*** The records ***

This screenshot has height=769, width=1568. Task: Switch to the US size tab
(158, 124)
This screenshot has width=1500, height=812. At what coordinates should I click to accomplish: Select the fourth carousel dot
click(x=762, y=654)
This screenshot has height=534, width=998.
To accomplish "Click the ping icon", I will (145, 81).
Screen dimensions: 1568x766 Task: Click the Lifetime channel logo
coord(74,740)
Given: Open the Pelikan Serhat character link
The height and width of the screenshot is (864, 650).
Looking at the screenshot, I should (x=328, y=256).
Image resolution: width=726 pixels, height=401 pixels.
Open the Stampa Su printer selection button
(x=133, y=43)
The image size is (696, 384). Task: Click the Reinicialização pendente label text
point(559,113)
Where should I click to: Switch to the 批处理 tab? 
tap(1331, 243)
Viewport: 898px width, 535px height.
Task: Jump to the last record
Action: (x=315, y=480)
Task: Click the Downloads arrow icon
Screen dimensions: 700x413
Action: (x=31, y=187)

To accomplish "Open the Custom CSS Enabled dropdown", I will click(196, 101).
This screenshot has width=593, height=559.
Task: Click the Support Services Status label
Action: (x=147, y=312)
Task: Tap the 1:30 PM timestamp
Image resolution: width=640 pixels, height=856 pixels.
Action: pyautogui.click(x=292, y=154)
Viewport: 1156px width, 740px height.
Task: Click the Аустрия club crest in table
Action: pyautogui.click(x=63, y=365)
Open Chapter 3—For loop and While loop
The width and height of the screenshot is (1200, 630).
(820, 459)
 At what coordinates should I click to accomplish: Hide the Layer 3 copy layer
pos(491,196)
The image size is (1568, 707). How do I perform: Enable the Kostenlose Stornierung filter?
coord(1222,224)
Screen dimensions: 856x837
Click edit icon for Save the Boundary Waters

***

→ Task instructions: All the material above is to be retyped exactly as it appears.

→ Task solution:
This screenshot has height=769, width=1568. Task: Switch to the US size tab
(158, 124)
This screenshot has width=1500, height=812. At what coordinates should I click to accomplish: Select the fourth carousel dot
click(x=762, y=654)
This screenshot has height=534, width=998.
To accomplish "Click the ping icon", I will (145, 81).
Screen dimensions: 1568x766 Task: Click the Lifetime channel logo
coord(74,740)
Given: Open the Pelikan Serhat character link
The height and width of the screenshot is (864, 650).
Looking at the screenshot, I should (x=328, y=256).
Image resolution: width=726 pixels, height=401 pixels.
Open the Stampa Su printer selection button
(x=133, y=43)
The image size is (696, 384). Task: Click the Reinicialização pendente label text
point(559,113)
Where should I click to: Switch to the 批处理 tab? 
tap(1331, 243)
Viewport: 898px width, 535px height.
Task: Jump to the last record
Action: (x=315, y=480)
Task: Click the Downloads arrow icon
Screen dimensions: 700x413
Action: (x=31, y=187)

To accomplish "Open the Custom CSS Enabled dropdown", I will click(196, 101).
This screenshot has width=593, height=559.
Task: Click the Support Services Status label
Action: (x=147, y=312)
Task: Tap the 1:30 PM timestamp
Image resolution: width=640 pixels, height=856 pixels.
Action: pyautogui.click(x=292, y=154)
Viewport: 1156px width, 740px height.
Task: Click the Аустрия club crest in table
Action: pyautogui.click(x=63, y=365)
Open Chapter 3—For loop and While loop
The width and height of the screenshot is (1200, 630).
(820, 459)
 At what coordinates should I click to accomplish: Hide the Layer 3 copy layer
pos(491,196)
The image size is (1568, 707). How do I perform: Enable the Kostenlose Stornierung filter?
coord(1222,224)
Screen dimensions: 856x837
Click edit icon for Save the Boundary Waters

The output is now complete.